Asked by Bill O'Reilly if his movie would "upset Jews", Gibson responded, "It's not meant to. I think it's meant to just tell the truth. I want to be as truthful as possible."[122] In an interview for The Globe and Mail, he added: "If anyone has distorted Gospel passages to rationalize cruelty towards Jews or anyone, it's in defiance of repeated Papal condemnation. The Papacy has condemned racism in any form...Jesus died for the sins of all times, and I'll be the first on the line for culpability."[123]

Criticism of excessive violence

A.O. Scott in The New York Times wrote "The Passion of the Christ is so relentlessly focused on the savagery of Jesus' final hours that this film seems to arise less from love than from wrath, and to succeed more in assaulting the spirit than in uplifting it."[124] David Edelstein, Slate's film critic, dubbed the film "a two-hour-and-six-minute snuff movie—The Jesus Chainsaw Massacre—that thinks it's an act of faith", and further criticized Gibson for focusing on the brutality of Jesus' execution, instead of his religious teachings.[80]

In 2008, writer Michael Gurnow in American Atheists stated much the same, labeling the work a mainstream snuff film.[125] Critic Armond White, in his review of the film for, offered another perspective on the violence in the film. He wrote, "Surely Gibson knows (better than anyone in Hollywood is willing to admit) that violence sells.
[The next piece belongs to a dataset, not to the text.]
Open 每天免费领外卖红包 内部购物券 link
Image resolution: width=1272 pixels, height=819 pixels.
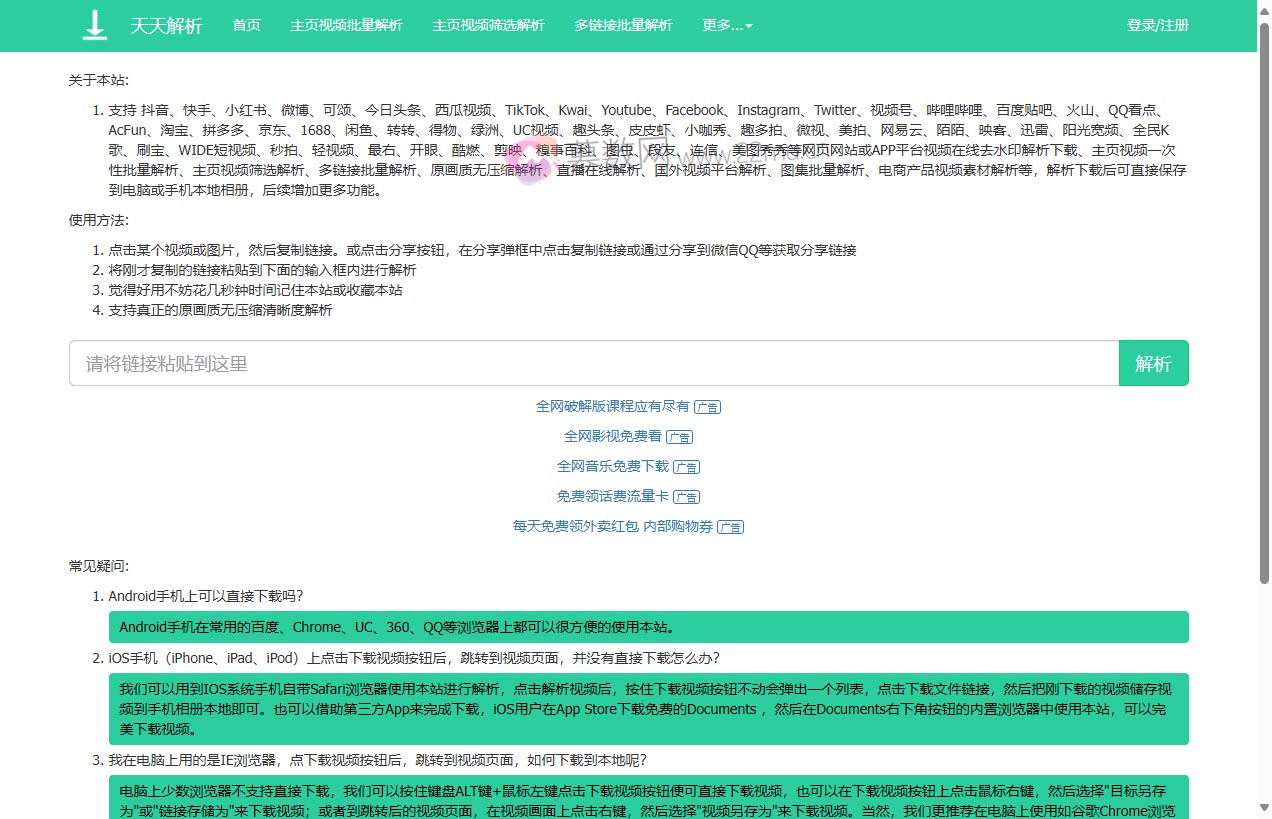(612, 526)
It's problematic that this time, Gibson has made a film that asks for a sensitive, serious, personal response to violence rather than his usual glorifying of vengeance."[78]

During Diane Sawyer's interview of him, Gibson said:

I wanted it to be shocking; and I wanted it to be extreme...So that they see the enormity of that sacrifice; to see that someone could endure that and still come back with love and forgiveness, even through extreme pain and suffering and ridicule. The actual crucifixion was more violent than what was shown on the film, but I thought no one would get anything out of it.


Main article: The Passion of the Christ: Resurrection - Chapter I

In June 2016, writer Randall Wallace stated that he and Gibson had begun work on a sequel to The Passion of the Christ which will focus on the resurrection of Jesus, and the events surrounding the resurrection.[126] In 2018, Caviezel said that Gibson had sent him the third draft of the screenplay.[127][128] Caviezel said that it would be titled The Passion of the Christ: Resurrection and predicted, "It's going to be the biggest film in world history."[129]

In July 2023, Gibson stated that he has two versions of the script that he is working on; one is more grounded, whereas the other explores various realms and includes fallen angels in hell.[130]